Quantitative LFQ-DIA proteomics reveals FTH1-MCM5/WNT axis mediated osteoblastic dysfunction via ferroptosis drives diabetic osteoporosis

In diabetes mellitus osteoporosis (DMOP), a common and severe chronic complication of diabetes mellitus (DM), long-term challenges are posed to public health. Recent evidence has implicated ferroptosis-a form of regulated cell death driven by iron-dependent lipid peroxidation-in the pathogenesis of DMOP. Ferritin heavy chain 1 (FTH1) plays a critical role in regulating iron metabolism during ferroptosis. To elucidate the regulatory mechanisms by which FTH1 modulates osteoblast (OB) ferroptosis and aberrant bone metabolism under high glucose and high fat (HGHF) conditions, we performed quantitative LFQ-DIA proteomics combined with bioinformatic analysis. MC3T3-E1 cells cultured under high glucose and high palmitic acid (HGPA) conditions were subjected to lentiviral-mediated FTH1 knock down (KD) or over expression (OE), and their protein expression profiles were systematically compared. We identified 857 differentially expressed proteins (DEPs) in the FTH1^KD/HGPA group and 129 DEPs in the FTH1^OE/HGPA group. Gene Ontology (GO) analysis revealed that, relative to HGPA/NC controls, DEPs in the KD/HGPA group were predominantly enriched in pyruvate biosynthesis and ADP metabolic processes, whereas DEPs in the OE/HGPA group were mainly associated with retinoid-like and glucuronate metabolic processes; in the HGPA/NC group, DEPs were enriched in cell-cell adhesion and regulation of inflammatory response.

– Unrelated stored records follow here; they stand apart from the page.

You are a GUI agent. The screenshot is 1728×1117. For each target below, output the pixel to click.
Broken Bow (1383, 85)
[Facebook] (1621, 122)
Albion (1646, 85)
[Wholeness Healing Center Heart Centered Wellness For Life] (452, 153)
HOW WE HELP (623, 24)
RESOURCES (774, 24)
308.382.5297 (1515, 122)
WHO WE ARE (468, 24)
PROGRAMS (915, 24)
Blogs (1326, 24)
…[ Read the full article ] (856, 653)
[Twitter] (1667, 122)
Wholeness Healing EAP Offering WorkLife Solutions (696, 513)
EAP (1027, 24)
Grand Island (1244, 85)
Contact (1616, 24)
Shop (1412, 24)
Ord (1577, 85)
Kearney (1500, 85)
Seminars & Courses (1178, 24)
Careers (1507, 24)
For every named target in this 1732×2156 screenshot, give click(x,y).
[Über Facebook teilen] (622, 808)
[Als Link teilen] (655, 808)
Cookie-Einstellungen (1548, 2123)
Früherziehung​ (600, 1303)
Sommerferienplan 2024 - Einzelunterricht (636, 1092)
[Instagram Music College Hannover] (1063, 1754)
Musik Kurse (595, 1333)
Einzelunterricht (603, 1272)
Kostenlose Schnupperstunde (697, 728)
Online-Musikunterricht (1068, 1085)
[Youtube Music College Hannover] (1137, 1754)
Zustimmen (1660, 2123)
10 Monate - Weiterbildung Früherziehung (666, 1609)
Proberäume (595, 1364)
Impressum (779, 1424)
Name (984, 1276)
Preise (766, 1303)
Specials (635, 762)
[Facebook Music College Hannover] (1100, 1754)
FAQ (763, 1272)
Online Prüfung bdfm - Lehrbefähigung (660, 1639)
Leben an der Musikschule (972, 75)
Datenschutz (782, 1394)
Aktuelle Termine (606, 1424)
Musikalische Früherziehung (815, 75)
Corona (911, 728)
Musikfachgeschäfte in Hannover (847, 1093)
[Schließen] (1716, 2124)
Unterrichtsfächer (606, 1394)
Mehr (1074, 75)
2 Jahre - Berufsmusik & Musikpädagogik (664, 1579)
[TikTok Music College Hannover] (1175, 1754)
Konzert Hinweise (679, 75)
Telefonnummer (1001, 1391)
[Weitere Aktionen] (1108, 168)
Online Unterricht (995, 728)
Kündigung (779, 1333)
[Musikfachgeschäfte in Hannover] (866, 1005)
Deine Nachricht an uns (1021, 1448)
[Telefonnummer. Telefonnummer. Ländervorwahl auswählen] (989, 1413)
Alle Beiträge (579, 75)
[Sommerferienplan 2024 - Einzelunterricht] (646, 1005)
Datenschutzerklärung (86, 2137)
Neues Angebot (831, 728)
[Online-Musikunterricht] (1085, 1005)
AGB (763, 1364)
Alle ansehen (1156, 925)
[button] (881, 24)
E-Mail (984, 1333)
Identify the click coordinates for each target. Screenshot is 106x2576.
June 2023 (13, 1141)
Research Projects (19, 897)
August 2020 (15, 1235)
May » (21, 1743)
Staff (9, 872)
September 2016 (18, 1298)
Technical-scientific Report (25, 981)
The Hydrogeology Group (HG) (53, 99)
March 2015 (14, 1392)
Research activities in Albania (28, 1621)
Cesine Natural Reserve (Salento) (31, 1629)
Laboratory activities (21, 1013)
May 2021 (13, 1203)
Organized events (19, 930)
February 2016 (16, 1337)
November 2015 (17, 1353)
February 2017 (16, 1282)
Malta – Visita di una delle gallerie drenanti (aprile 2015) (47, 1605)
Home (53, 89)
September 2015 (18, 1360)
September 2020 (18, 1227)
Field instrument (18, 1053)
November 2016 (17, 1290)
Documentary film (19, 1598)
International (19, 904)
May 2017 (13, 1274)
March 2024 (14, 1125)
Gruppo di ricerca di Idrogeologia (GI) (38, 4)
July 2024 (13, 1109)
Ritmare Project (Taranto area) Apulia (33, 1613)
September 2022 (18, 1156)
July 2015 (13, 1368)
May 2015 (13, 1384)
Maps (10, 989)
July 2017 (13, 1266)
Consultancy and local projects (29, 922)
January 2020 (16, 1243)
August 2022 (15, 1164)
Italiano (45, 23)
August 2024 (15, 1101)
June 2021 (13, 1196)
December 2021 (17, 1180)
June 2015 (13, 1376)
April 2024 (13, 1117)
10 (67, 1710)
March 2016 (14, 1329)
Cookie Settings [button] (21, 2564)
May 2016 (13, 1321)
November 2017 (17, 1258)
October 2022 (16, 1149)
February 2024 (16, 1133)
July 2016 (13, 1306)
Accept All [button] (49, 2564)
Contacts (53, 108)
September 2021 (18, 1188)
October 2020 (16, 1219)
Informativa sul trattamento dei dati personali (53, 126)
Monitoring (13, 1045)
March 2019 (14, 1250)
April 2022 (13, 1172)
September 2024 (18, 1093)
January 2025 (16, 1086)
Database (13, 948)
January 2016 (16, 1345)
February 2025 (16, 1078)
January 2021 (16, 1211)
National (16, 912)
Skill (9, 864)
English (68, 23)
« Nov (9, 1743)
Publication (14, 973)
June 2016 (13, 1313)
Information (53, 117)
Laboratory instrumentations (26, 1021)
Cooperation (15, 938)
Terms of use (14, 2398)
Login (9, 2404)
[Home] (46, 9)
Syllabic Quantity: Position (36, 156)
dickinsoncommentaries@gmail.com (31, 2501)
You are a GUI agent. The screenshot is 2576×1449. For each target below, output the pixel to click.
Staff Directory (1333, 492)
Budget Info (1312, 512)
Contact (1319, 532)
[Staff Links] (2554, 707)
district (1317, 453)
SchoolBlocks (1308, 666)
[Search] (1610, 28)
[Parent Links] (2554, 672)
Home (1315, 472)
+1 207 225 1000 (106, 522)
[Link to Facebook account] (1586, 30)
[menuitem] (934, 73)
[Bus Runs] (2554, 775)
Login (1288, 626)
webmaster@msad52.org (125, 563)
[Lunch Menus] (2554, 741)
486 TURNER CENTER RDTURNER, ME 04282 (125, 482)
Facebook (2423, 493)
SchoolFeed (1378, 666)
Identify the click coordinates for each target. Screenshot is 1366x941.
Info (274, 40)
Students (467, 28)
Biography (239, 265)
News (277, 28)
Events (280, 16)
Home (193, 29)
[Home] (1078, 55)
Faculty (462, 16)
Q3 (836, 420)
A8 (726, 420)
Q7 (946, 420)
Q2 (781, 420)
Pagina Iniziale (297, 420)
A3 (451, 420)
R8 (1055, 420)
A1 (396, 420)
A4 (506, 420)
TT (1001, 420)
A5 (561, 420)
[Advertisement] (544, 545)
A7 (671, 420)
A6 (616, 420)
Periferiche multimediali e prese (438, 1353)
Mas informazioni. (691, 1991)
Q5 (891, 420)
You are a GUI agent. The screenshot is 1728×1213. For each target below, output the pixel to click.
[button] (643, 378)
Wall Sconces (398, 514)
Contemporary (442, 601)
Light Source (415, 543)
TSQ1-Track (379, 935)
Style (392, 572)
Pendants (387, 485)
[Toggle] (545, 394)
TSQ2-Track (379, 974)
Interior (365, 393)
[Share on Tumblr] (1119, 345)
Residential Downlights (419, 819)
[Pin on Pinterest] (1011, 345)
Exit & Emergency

Kyoto Encyclopedia of Genes and Genomes (KEGG) pathway analysis indicated that these DEPs are involved in glycolysis, glutathione metabolism, and ferroptosis pathways. Protein-protein interaction (PPI) network analysis further identified minichromosome maintenance complex component 5(MCM5) and glucose 6 phosphate isomerase (GPI) as top hub proteins in the KD group. Functional validation of MCM5-the highest-scoring node by MCODE (score = 18.0)-demonstrated that FTH1^KD significantly upregulated MCM5 expression, whereas MCM5^KD reduced OBs ferroptosis, enhanced osteogenic differentiation, and activated WNT signaling. These results suggest that MCM5 is a key mediator of OB differentiation under HGHF conditions. Collectively, our findings reveal that altered FTH1 expression under HGHF conditions reshapes the OB protein interaction network and identify MCM5 as a potential therapeutic target for DMOP.